# [WHAT YOU HAVE TO DO]
After finding the line containing "Task: Open the Work Device selection box" below, please output that line and each following one through the line containing "This screenshot has height=519, width=799.", exactly as written.

# [RECORD EXTRACTS]
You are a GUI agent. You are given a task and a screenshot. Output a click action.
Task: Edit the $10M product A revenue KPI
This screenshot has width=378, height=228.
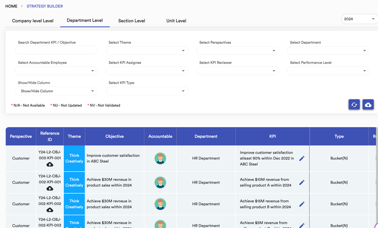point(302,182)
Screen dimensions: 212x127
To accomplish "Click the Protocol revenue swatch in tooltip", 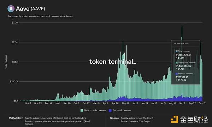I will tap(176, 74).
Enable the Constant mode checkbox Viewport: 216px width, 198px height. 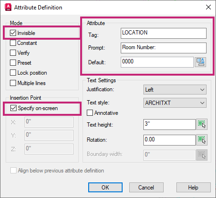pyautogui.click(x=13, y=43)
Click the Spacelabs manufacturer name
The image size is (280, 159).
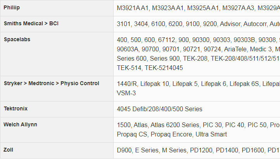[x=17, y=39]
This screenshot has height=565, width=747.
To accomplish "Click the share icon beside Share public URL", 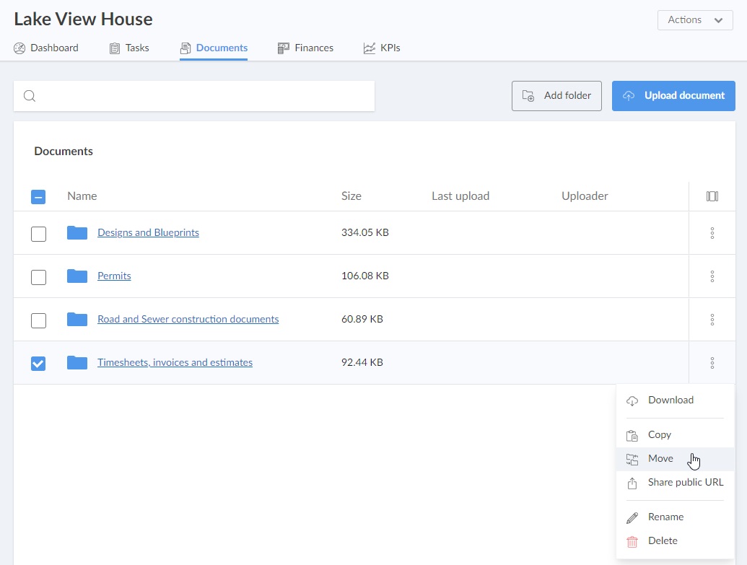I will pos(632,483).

* * *

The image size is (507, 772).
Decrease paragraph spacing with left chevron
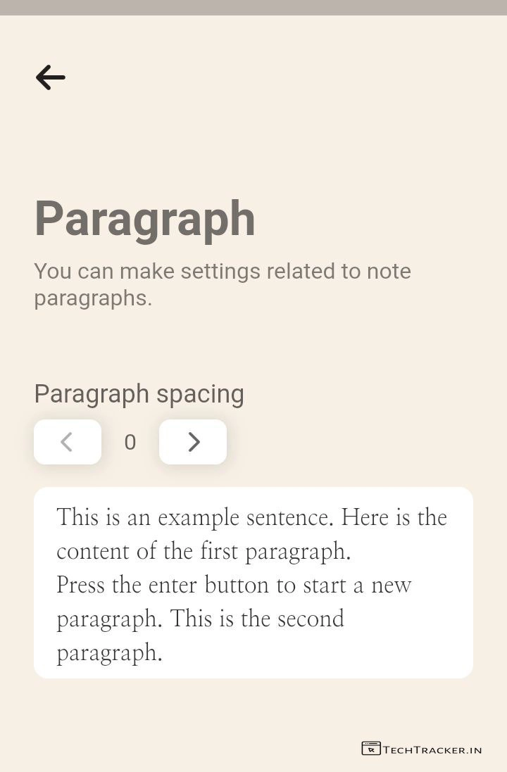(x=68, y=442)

--

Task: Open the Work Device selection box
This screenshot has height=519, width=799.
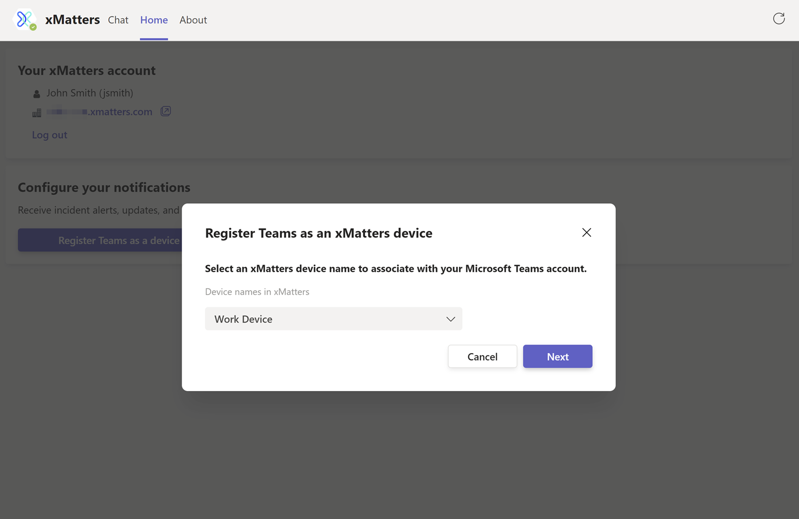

# [OUTPUT OF THE EXERCISE]
Task: Open the Work Device selection box
This screenshot has height=519, width=799.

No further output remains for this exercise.